◆ Written exercise
Change every occurrence of "The image size is" in these lines to "The screenshot size is", leaving everything else unchanged.

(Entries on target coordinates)
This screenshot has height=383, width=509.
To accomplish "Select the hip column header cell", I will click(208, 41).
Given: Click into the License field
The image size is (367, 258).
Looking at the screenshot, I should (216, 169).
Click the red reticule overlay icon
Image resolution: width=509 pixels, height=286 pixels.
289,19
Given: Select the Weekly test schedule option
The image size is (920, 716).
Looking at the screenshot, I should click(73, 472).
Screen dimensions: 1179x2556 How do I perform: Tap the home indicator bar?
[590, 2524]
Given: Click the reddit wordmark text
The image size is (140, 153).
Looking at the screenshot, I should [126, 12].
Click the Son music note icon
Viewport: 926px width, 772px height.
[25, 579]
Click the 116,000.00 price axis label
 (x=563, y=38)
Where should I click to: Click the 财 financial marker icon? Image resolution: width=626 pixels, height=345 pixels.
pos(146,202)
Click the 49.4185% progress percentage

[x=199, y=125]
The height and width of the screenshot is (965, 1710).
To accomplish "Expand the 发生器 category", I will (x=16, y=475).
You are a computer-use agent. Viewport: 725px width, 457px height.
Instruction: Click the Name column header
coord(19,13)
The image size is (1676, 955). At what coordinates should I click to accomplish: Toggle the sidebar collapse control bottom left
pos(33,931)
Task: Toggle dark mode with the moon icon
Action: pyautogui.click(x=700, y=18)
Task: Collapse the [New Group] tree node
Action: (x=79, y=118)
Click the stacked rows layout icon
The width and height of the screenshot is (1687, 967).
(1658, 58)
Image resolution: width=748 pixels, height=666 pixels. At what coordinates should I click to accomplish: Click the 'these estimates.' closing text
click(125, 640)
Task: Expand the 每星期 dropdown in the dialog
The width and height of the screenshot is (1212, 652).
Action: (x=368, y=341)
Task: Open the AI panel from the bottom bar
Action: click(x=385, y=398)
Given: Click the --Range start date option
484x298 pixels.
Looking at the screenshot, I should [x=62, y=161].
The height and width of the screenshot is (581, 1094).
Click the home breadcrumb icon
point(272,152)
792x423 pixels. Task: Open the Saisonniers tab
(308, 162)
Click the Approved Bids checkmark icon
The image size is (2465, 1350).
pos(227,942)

◆ Exercise output
This screenshot has height=383, width=509.
To accomplish "Select the hip column header cell", I will click(208, 41).
Given: Click into the License field
The screenshot size is (367, 258).
Looking at the screenshot, I should (216, 169).
Click the red reticule overlay icon
Image resolution: width=509 pixels, height=286 pixels.
289,19
Given: Select the Weekly test schedule option
The screenshot size is (920, 716).
Looking at the screenshot, I should click(73, 472).
Screen dimensions: 1179x2556 How do I perform: Tap the home indicator bar?
[590, 2524]
Given: Click the reddit wordmark text
The screenshot size is (140, 153).
Looking at the screenshot, I should [126, 12].
Click the Son music note icon
Viewport: 926px width, 772px height.
[25, 579]
Click the 116,000.00 price axis label
 (x=563, y=38)
Where should I click to: Click the 财 financial marker icon? Image resolution: width=626 pixels, height=345 pixels.
pos(146,202)
Click the 49.4185% progress percentage

[x=199, y=125]
The height and width of the screenshot is (965, 1710).
To accomplish "Expand the 发生器 category", I will (x=16, y=475).
You are a computer-use agent. Viewport: 725px width, 457px height.
Instruction: Click the Name column header
coord(19,13)
The screenshot size is (1676, 955). At what coordinates should I click to accomplish: Toggle the sidebar collapse control bottom left
pos(33,931)
Task: Toggle dark mode with the moon icon
Action: pyautogui.click(x=700, y=18)
Task: Collapse the [New Group] tree node
Action: (x=79, y=118)
Click the stacked rows layout icon
The width and height of the screenshot is (1687, 967).
(1658, 58)
Image resolution: width=748 pixels, height=666 pixels. At what coordinates should I click to accomplish: Click the 'these estimates.' closing text
click(125, 640)
Task: Expand the 每星期 dropdown in the dialog
The width and height of the screenshot is (1212, 652).
Action: (x=368, y=341)
Task: Open the AI panel from the bottom bar
Action: click(x=385, y=398)
Given: Click the --Range start date option
484x298 pixels.
Looking at the screenshot, I should [x=62, y=161].
The height and width of the screenshot is (581, 1094).
Click the home breadcrumb icon
point(272,152)
792x423 pixels. Task: Open the Saisonniers tab
(308, 162)
Click the Approved Bids checkmark icon
The screenshot size is (2465, 1350).
pos(227,942)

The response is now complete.